> _Your objective_: Recast the entries below, from the line containing "Find the location of a particular element. The height" up to and including the line containing "merge and center", as a JSON list of strings with one string per line and blank lines omitted.

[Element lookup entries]

──────

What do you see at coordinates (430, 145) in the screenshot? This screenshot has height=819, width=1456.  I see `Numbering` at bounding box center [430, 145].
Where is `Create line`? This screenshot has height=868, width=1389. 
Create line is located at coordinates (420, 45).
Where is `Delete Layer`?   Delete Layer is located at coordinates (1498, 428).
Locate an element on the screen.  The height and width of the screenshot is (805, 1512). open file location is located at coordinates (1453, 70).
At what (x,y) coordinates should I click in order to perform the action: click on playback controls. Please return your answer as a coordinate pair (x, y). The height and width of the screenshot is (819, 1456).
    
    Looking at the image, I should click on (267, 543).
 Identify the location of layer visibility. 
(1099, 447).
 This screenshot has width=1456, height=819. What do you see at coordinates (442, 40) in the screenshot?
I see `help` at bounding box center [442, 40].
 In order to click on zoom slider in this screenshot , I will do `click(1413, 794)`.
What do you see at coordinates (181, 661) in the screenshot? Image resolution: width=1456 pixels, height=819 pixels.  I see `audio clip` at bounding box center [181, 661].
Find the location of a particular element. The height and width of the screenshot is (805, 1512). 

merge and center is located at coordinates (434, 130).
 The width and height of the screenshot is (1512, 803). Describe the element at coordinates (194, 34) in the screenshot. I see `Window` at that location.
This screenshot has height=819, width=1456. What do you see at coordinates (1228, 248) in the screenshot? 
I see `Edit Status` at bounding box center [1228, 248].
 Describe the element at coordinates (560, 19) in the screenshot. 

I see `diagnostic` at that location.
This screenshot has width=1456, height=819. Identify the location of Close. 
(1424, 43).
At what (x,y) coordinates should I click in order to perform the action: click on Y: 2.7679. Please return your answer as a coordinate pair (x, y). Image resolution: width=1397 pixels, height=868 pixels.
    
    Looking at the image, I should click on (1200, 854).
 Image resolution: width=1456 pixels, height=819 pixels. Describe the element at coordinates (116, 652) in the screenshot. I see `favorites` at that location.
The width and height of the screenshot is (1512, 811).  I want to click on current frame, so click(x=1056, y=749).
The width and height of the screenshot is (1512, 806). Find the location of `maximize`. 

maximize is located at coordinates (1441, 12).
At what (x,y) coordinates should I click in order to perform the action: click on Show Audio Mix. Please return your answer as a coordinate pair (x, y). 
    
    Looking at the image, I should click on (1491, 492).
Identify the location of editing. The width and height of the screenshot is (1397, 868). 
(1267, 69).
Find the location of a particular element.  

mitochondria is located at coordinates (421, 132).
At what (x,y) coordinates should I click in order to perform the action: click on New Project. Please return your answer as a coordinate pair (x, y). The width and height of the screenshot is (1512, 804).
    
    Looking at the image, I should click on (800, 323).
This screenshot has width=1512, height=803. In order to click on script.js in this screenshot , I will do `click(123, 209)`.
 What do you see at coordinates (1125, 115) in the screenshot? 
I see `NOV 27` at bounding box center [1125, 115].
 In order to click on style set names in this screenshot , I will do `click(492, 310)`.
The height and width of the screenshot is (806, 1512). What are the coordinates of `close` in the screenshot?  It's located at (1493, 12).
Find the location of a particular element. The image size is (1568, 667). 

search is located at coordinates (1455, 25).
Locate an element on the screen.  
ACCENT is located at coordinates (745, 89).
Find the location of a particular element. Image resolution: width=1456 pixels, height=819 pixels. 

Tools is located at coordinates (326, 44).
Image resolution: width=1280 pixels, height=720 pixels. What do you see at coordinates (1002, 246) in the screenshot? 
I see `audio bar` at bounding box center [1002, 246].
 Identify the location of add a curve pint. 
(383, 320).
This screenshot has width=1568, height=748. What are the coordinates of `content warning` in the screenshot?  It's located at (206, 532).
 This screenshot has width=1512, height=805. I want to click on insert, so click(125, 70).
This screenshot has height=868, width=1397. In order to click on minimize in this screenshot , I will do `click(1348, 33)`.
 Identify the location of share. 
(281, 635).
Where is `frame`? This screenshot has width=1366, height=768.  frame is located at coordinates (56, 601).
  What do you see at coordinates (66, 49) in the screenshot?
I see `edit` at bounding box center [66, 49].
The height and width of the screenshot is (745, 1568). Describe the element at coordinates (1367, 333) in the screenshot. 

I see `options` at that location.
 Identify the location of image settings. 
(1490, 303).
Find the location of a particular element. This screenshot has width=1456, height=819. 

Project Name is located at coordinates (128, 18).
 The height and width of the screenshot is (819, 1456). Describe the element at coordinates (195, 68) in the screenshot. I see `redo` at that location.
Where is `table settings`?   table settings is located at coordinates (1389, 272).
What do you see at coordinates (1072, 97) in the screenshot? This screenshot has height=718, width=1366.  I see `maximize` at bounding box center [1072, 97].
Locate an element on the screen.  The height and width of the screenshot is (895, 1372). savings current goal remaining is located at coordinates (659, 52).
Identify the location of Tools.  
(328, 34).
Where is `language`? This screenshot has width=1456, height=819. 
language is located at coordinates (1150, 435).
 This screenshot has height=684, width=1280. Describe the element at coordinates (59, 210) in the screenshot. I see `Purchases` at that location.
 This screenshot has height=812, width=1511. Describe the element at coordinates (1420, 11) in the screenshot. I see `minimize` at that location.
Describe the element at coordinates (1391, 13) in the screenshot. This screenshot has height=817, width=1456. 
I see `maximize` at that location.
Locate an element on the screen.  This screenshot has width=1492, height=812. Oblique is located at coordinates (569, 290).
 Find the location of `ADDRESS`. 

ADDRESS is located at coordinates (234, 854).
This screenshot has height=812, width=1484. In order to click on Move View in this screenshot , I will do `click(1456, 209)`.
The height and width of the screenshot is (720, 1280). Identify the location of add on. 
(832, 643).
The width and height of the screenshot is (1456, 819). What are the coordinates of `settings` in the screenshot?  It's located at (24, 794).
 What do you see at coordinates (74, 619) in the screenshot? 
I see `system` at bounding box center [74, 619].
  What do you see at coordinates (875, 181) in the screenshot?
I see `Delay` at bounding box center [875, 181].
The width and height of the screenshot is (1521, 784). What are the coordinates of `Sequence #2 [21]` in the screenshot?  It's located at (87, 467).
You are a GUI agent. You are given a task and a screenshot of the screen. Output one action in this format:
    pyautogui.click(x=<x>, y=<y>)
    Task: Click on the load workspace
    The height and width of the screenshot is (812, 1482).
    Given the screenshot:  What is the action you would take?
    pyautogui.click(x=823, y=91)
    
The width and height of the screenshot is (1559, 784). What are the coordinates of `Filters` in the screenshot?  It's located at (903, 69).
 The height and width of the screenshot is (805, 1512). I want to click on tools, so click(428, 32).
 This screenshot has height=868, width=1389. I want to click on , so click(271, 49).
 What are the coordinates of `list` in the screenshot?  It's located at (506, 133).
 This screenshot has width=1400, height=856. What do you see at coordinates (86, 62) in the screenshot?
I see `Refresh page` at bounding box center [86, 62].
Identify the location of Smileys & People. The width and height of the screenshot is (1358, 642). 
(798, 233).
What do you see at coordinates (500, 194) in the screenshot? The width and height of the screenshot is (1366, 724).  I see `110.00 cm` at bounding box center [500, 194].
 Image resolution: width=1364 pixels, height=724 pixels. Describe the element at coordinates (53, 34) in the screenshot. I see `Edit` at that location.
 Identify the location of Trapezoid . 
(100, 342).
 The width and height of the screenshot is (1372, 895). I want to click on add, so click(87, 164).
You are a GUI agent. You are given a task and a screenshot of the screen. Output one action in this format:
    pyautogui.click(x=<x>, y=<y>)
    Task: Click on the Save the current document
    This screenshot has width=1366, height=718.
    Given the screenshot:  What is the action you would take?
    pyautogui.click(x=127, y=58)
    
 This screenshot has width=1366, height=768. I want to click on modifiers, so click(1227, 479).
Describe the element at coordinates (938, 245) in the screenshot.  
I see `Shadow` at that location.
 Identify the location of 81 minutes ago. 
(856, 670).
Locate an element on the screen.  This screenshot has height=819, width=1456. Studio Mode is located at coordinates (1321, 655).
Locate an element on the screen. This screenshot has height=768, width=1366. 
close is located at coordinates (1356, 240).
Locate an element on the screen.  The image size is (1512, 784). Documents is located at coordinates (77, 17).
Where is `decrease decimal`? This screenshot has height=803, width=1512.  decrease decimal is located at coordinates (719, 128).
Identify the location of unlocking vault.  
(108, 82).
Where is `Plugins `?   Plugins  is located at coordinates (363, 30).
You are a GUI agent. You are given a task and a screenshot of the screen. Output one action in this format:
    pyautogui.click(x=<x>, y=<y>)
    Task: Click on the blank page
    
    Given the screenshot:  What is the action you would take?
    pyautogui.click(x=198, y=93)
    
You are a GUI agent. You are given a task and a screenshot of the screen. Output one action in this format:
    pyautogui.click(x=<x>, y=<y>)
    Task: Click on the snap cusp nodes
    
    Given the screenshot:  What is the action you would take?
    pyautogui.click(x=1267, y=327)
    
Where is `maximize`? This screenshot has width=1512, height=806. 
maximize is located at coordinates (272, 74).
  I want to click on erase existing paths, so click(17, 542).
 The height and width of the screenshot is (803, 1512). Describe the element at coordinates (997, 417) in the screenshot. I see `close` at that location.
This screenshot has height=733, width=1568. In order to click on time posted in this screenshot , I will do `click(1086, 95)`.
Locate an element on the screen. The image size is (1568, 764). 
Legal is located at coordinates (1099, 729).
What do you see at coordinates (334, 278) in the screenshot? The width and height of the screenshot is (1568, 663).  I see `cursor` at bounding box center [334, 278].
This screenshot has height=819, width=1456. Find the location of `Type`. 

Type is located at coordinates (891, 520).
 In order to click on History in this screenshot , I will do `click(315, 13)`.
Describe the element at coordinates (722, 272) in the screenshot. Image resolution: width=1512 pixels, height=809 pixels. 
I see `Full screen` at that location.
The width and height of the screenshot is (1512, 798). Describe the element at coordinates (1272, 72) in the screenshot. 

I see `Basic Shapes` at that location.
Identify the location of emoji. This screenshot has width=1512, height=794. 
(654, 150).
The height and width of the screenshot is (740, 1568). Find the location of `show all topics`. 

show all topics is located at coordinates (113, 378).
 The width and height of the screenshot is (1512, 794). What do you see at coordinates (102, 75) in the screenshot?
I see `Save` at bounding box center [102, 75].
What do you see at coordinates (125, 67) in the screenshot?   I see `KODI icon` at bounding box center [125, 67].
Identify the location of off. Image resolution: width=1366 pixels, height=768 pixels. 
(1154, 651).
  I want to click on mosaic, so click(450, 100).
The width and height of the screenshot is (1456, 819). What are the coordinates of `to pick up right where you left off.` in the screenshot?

──────

> _Written response_:
[
  "Find the location of a particular element. The height and width of the screenshot is (805, 1512). ",
  "merge and center is located at coordinates (434, 130)."
]